Saved data entries
#####
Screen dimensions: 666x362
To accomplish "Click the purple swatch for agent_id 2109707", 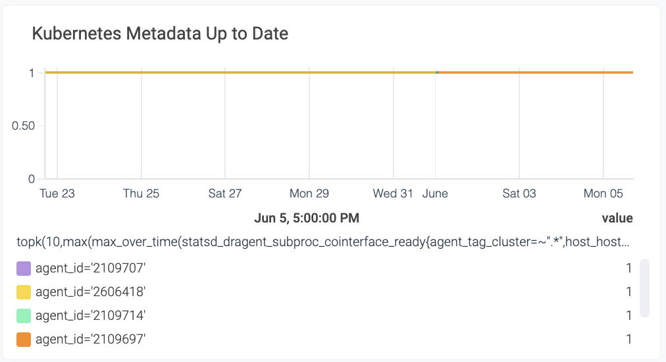I will [x=23, y=269].
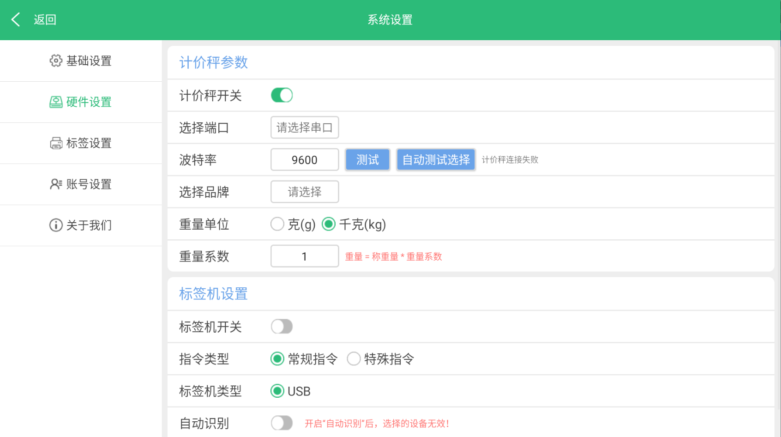Switch to 标签设置 menu item

(89, 143)
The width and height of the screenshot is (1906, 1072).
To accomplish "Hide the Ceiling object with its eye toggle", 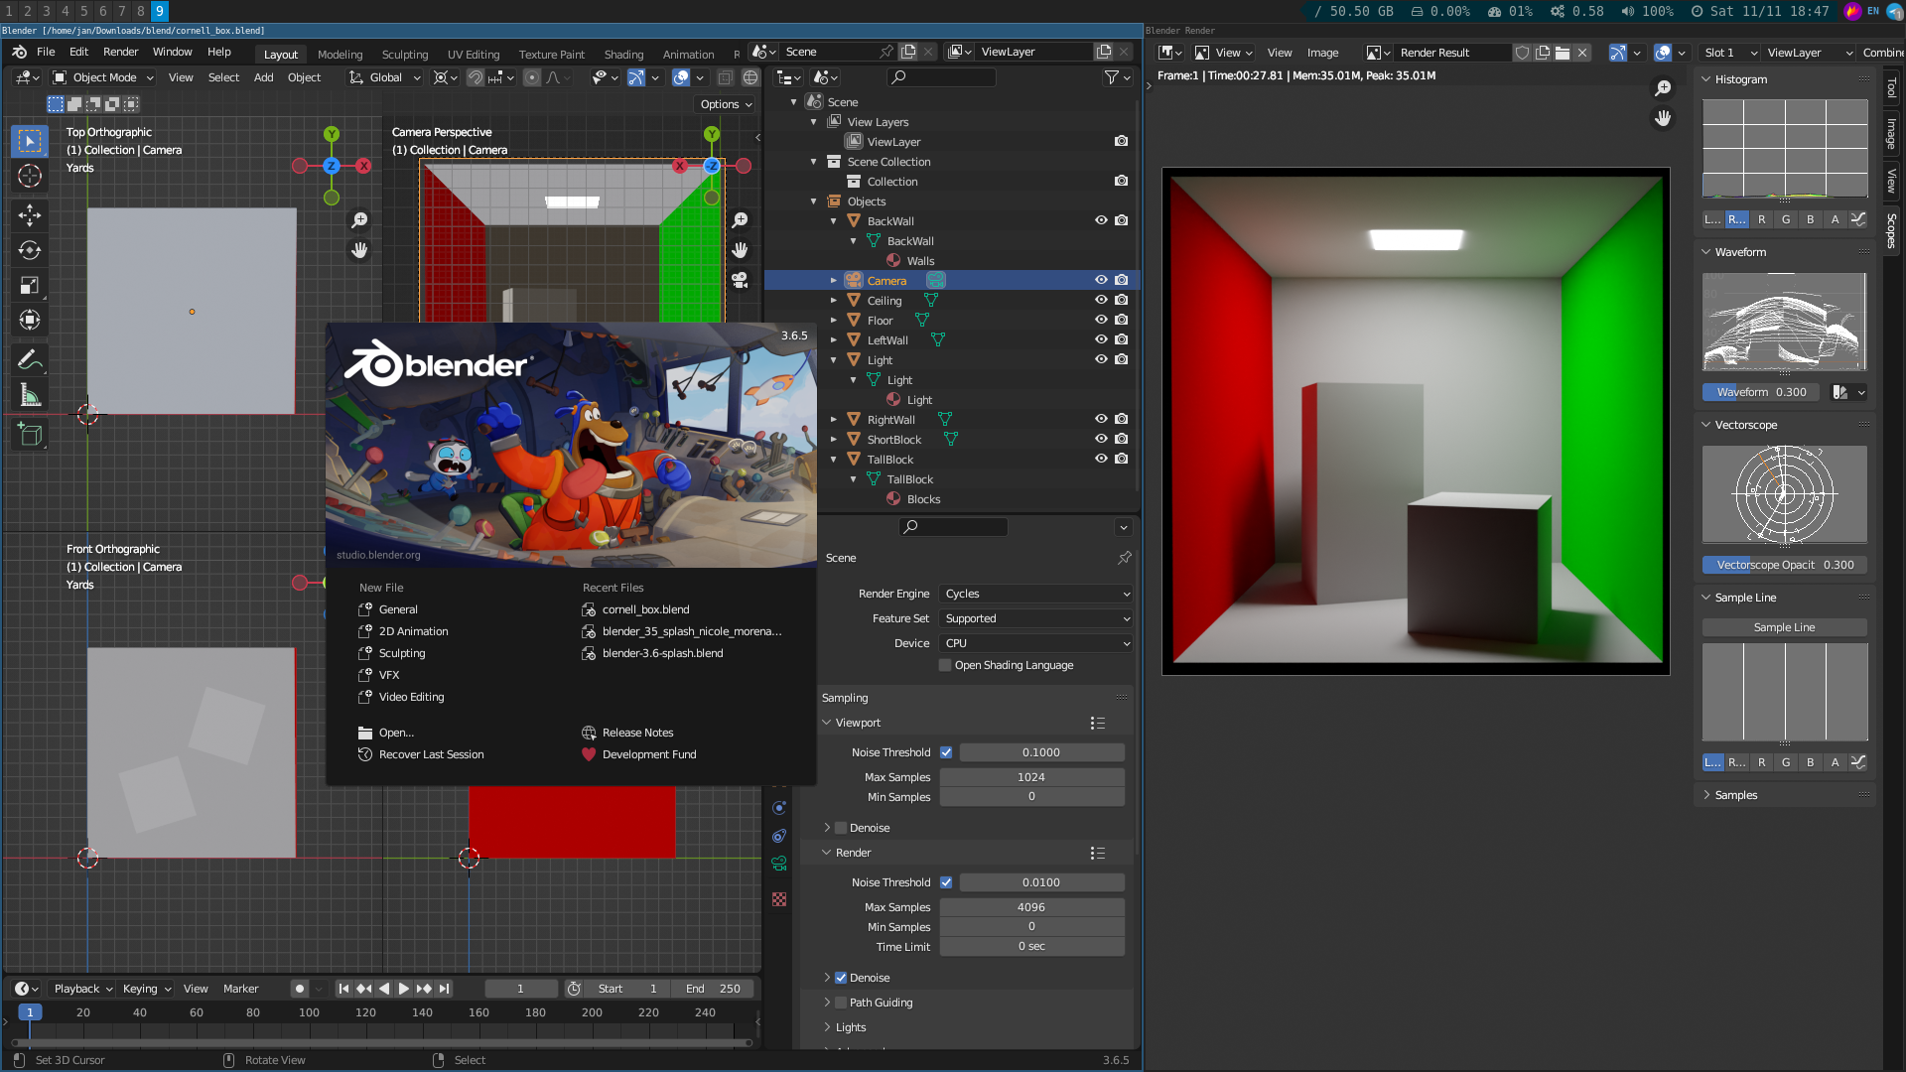I will tap(1101, 300).

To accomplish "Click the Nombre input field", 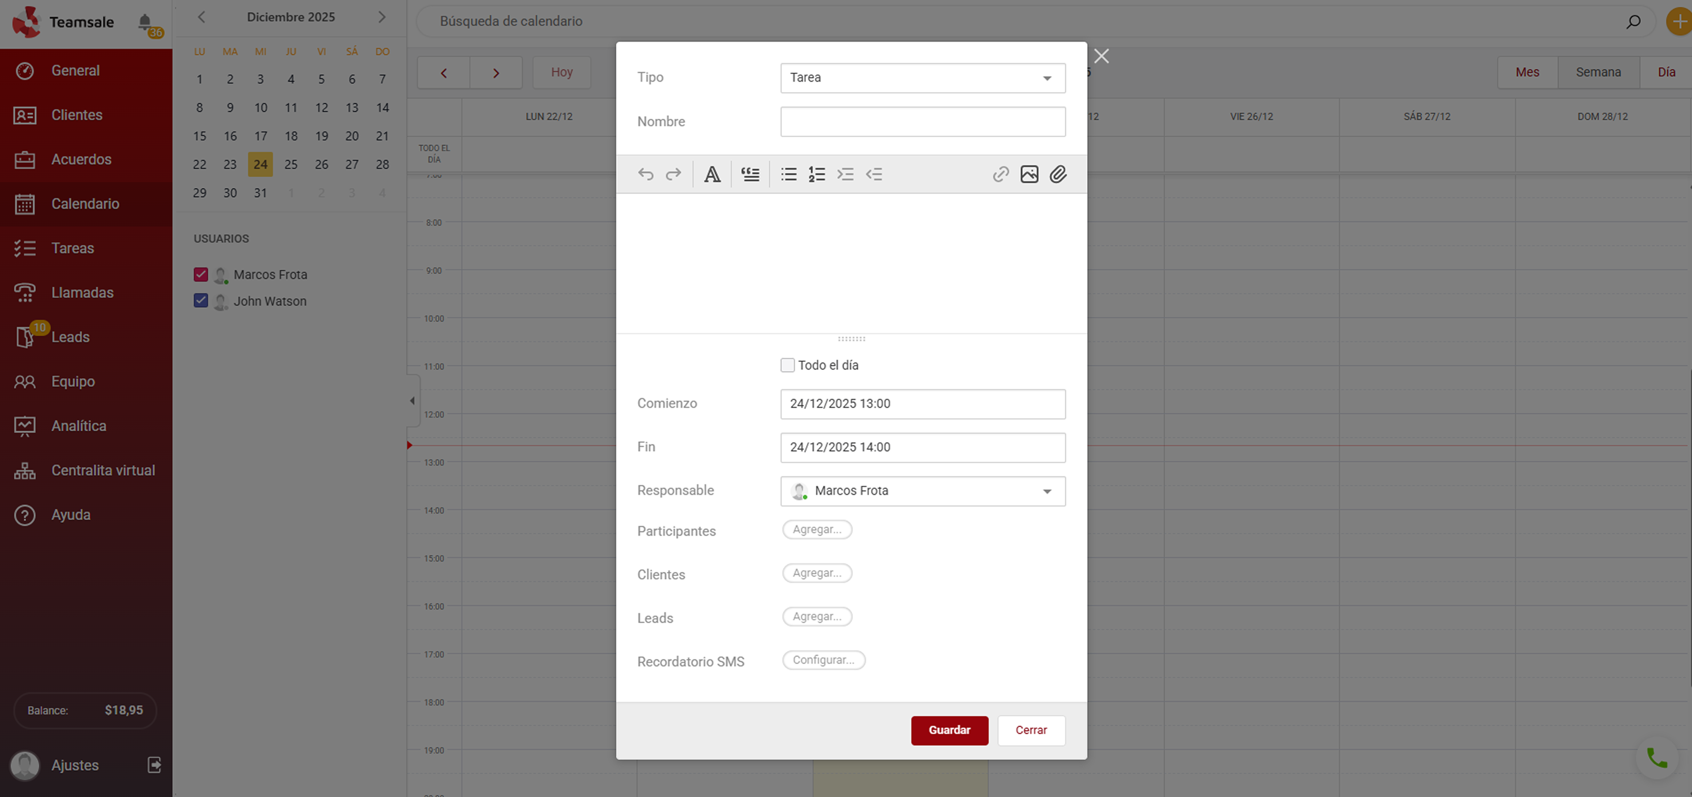I will (922, 121).
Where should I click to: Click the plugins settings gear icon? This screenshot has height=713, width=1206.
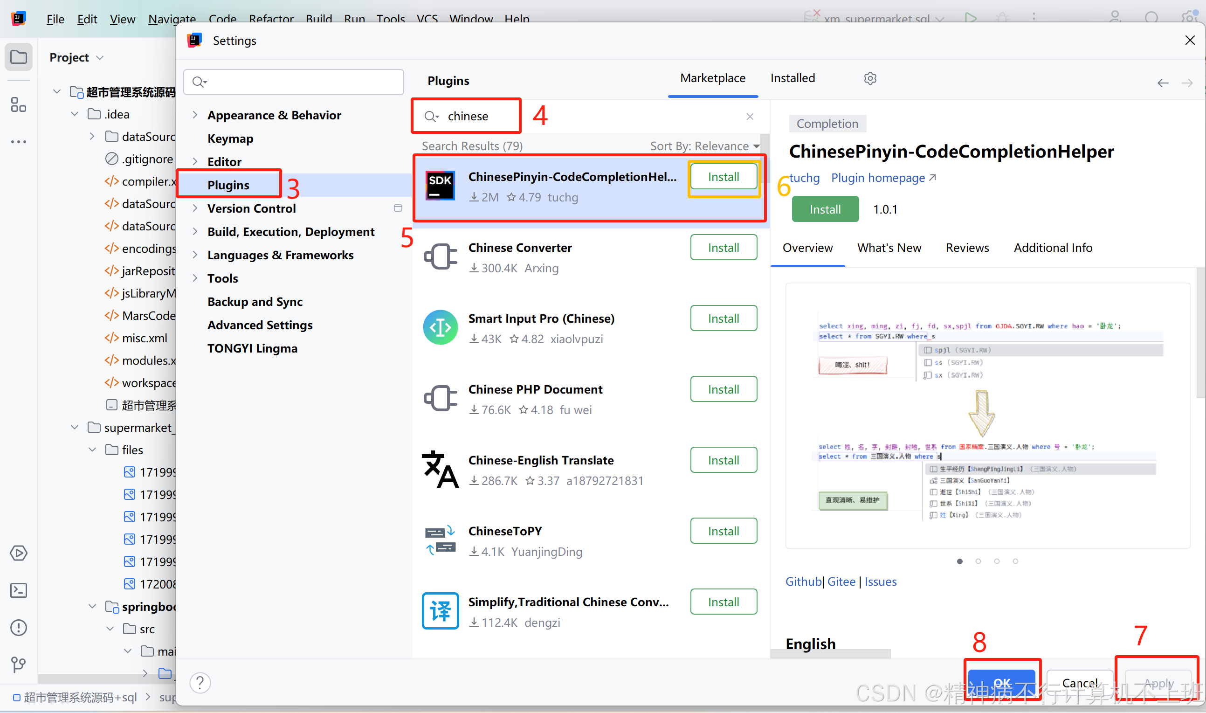click(870, 78)

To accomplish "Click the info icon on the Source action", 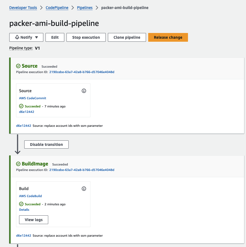I will pyautogui.click(x=84, y=91).
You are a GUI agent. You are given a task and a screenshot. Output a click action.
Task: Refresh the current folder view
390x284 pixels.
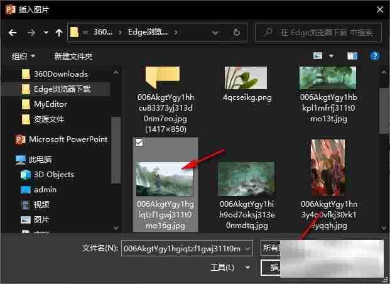[236, 32]
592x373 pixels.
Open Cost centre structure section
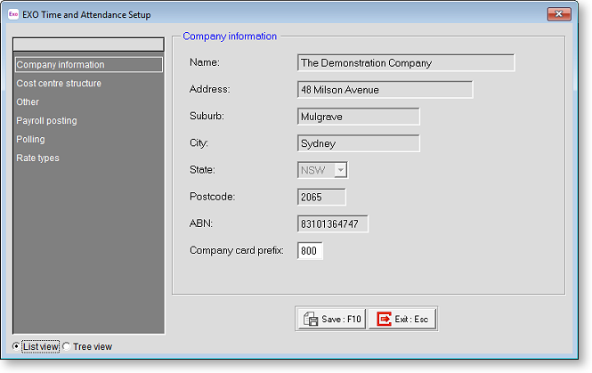click(x=59, y=84)
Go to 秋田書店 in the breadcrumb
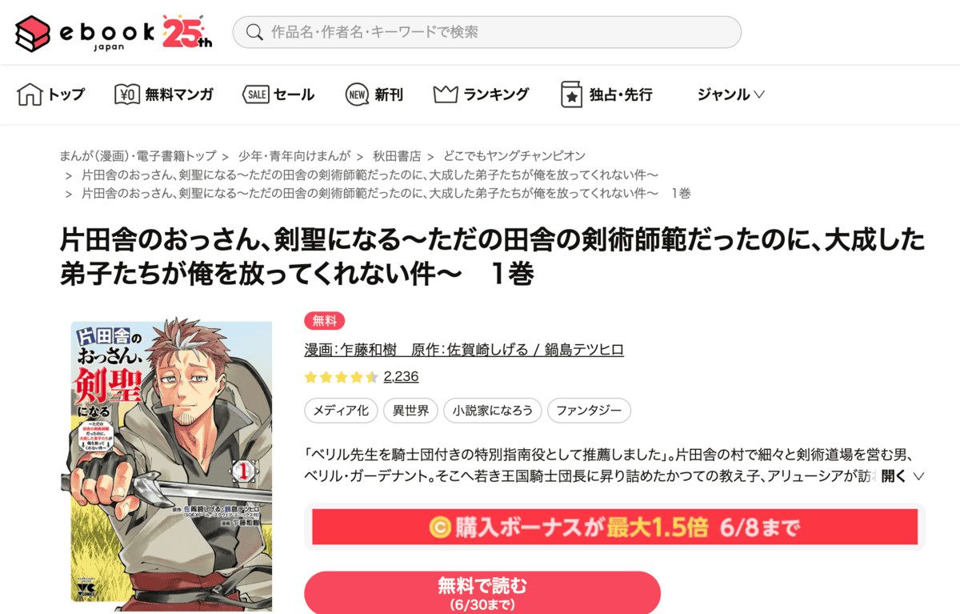This screenshot has height=614, width=960. pyautogui.click(x=397, y=156)
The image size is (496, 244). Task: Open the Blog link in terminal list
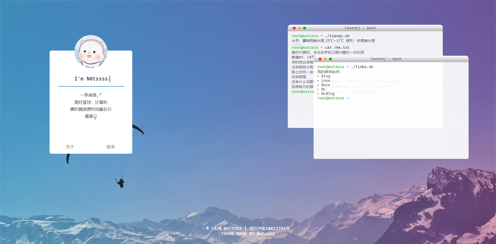click(326, 76)
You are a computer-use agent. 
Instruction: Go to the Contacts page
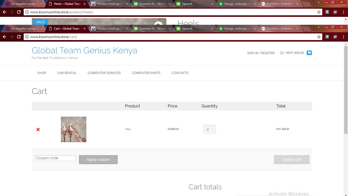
#####
Problem to work on —
Change "Contacts" to "Settings" in the rows, starting at the line that contains "You are a computer-use agent." and continuing through the end of the rows. Give those lines again with nothing else altered, and omit the pictures.

Exercise answer —
You are a computer-use agent. 
Instruction: Go to the Settings page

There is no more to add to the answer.